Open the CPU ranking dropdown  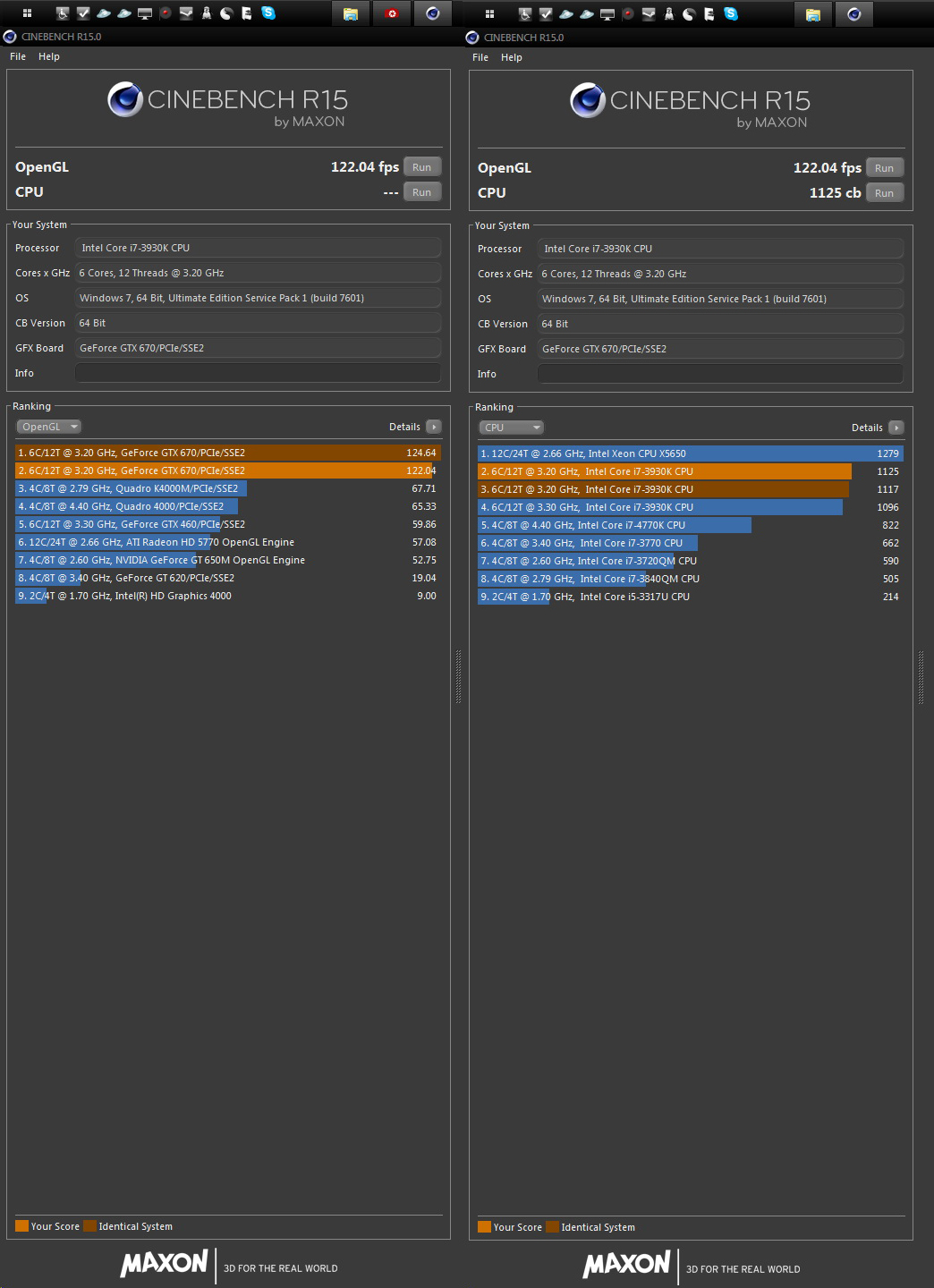(x=512, y=428)
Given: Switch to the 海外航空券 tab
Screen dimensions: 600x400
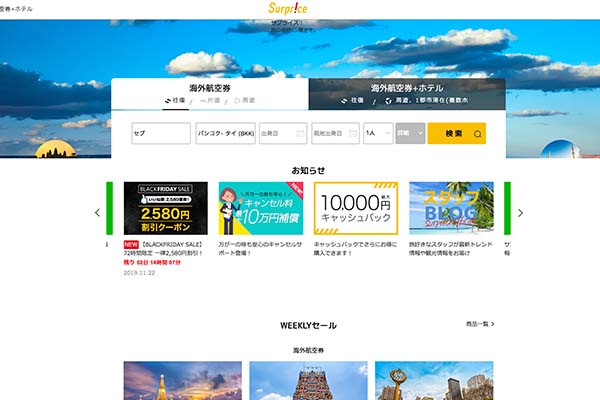Looking at the screenshot, I should (210, 88).
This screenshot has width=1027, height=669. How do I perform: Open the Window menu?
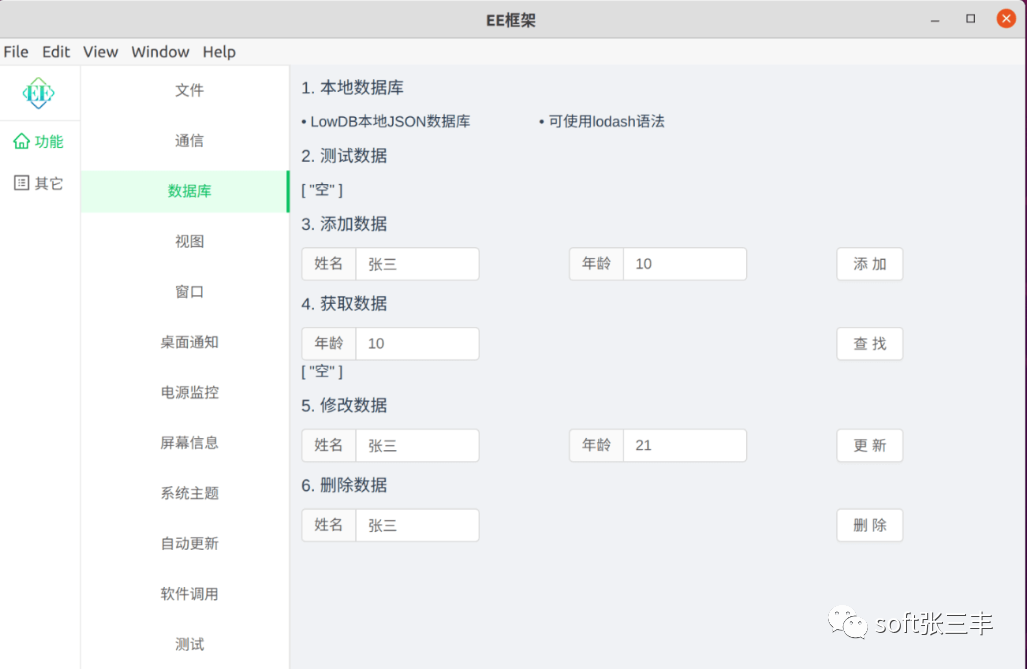(160, 52)
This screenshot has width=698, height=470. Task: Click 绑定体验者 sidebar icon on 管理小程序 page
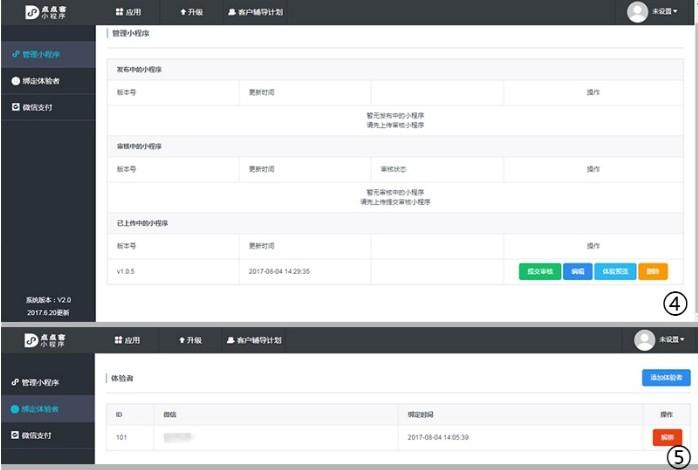coord(16,81)
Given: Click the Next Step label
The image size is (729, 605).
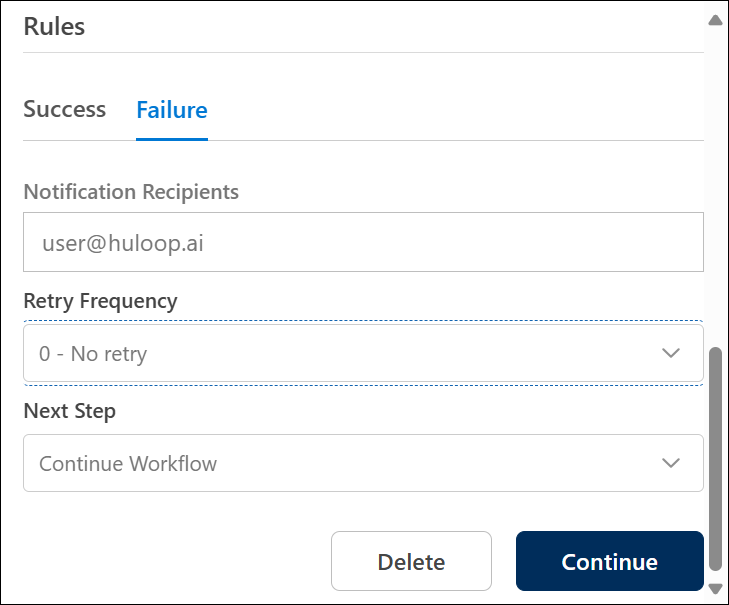Looking at the screenshot, I should (69, 410).
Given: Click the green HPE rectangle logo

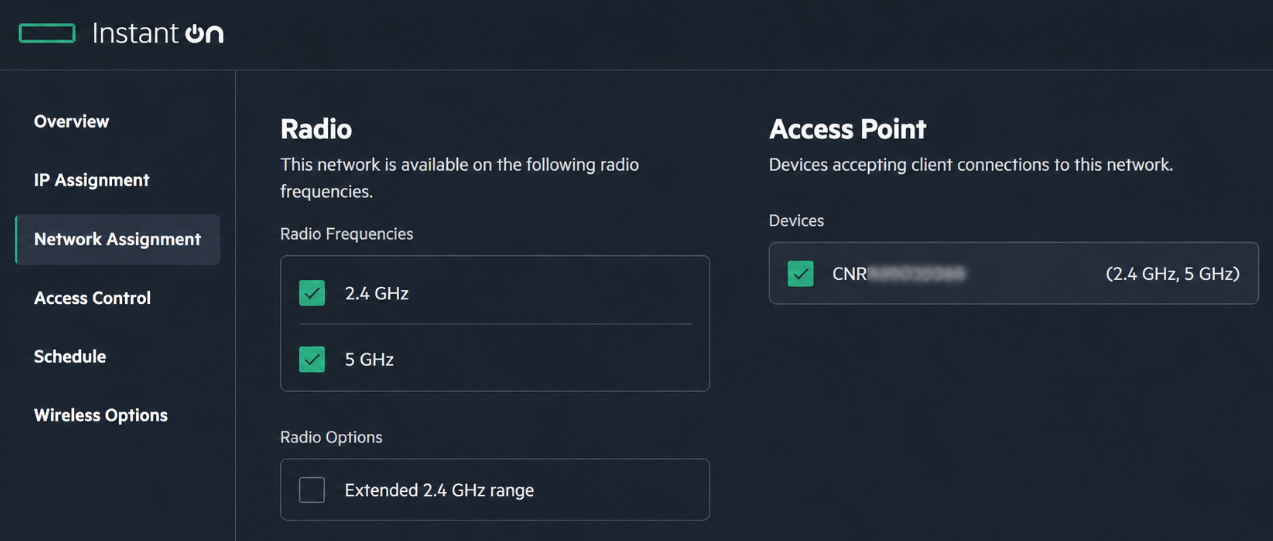Looking at the screenshot, I should (x=47, y=34).
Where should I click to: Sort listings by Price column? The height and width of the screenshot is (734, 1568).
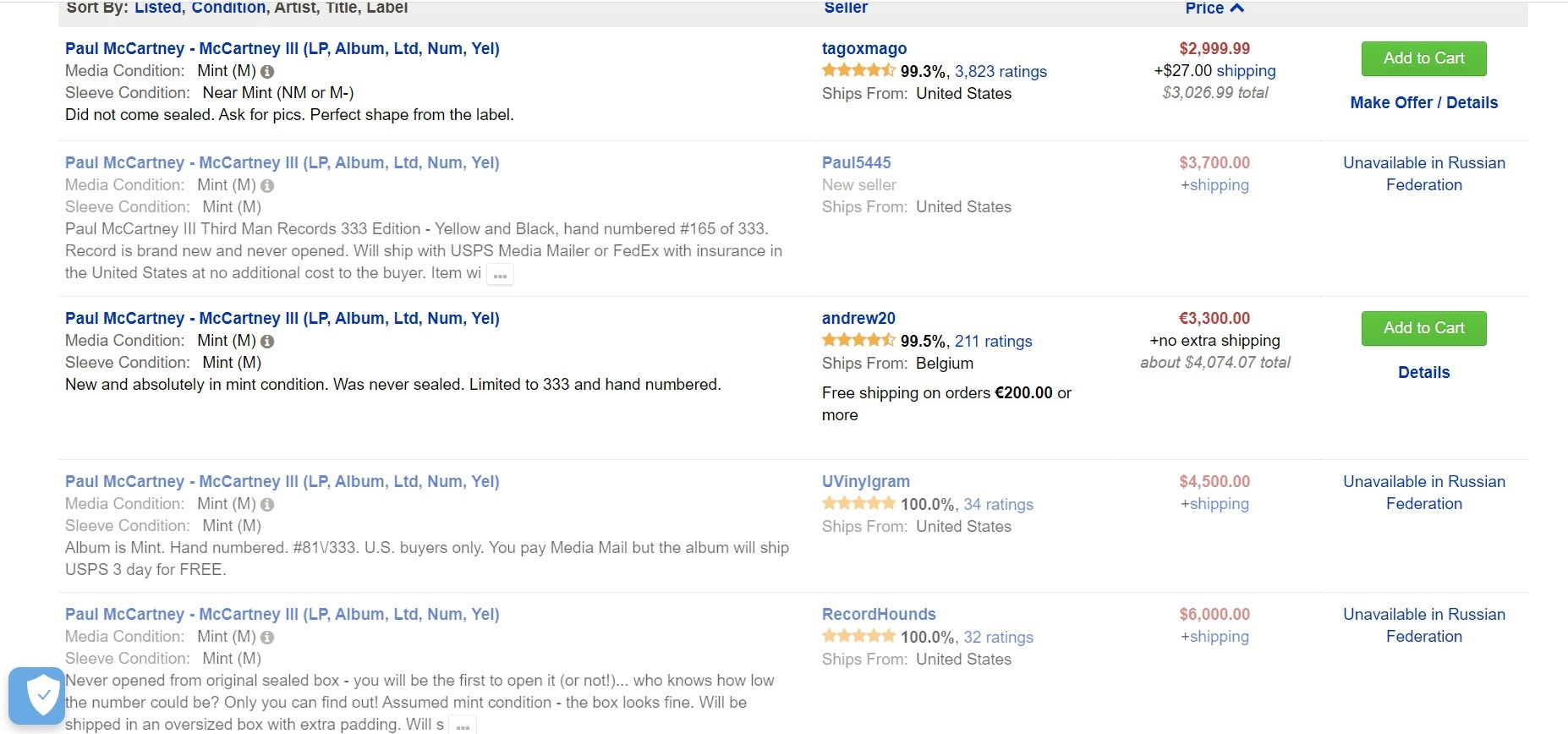(1204, 8)
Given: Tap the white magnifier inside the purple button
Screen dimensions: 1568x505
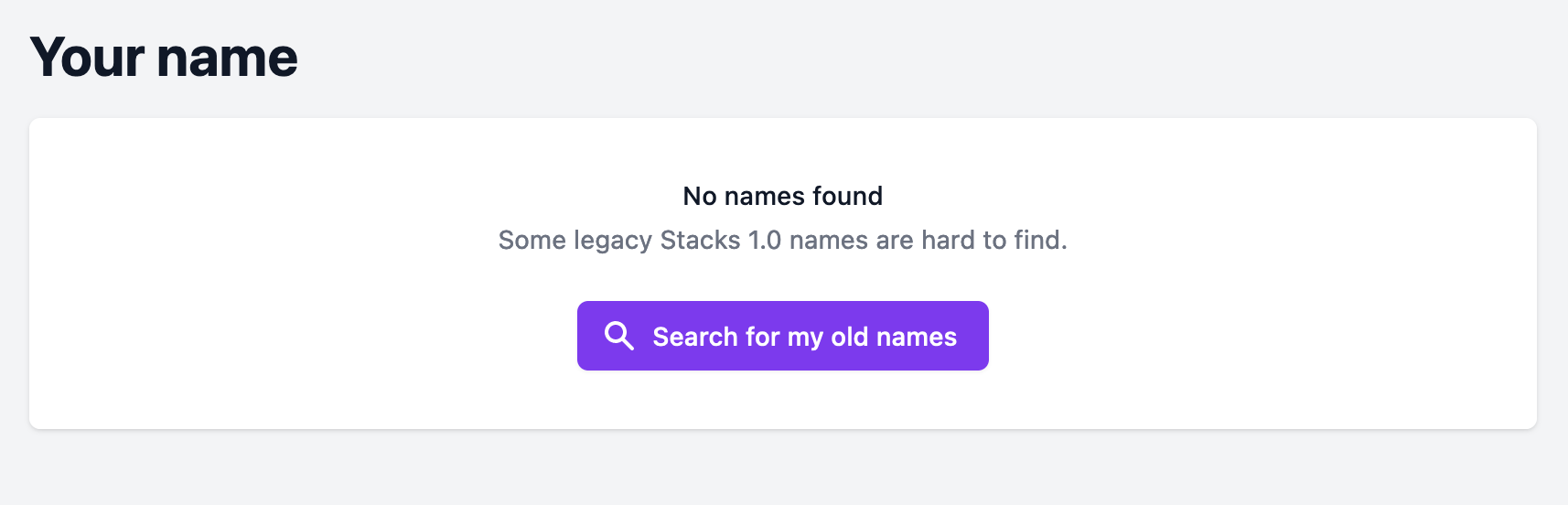Looking at the screenshot, I should coord(619,336).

[Short task]: Copy the records word for word, starting with the line that contains "This screenshot has width=1027, height=669." and continuing through the last line of the records. Leave the pictures out of your copy.

[Right answer]:
This screenshot has width=1027, height=669. How do I perform: Open the Window menu?
(160, 52)
This screenshot has width=698, height=470. Task: Click 绑定体验者 sidebar icon on 管理小程序 page
coord(16,81)
Given: Click the Next Step label
The image size is (729, 605).
Looking at the screenshot, I should (69, 410).
Given: Click the green HPE rectangle logo

Looking at the screenshot, I should (x=47, y=34).
Where should I click to: Sort listings by Price column? The height and width of the screenshot is (734, 1568).
(1204, 8)
Given: Tap the white magnifier inside the purple button
Screen dimensions: 1568x505
Looking at the screenshot, I should coord(619,336).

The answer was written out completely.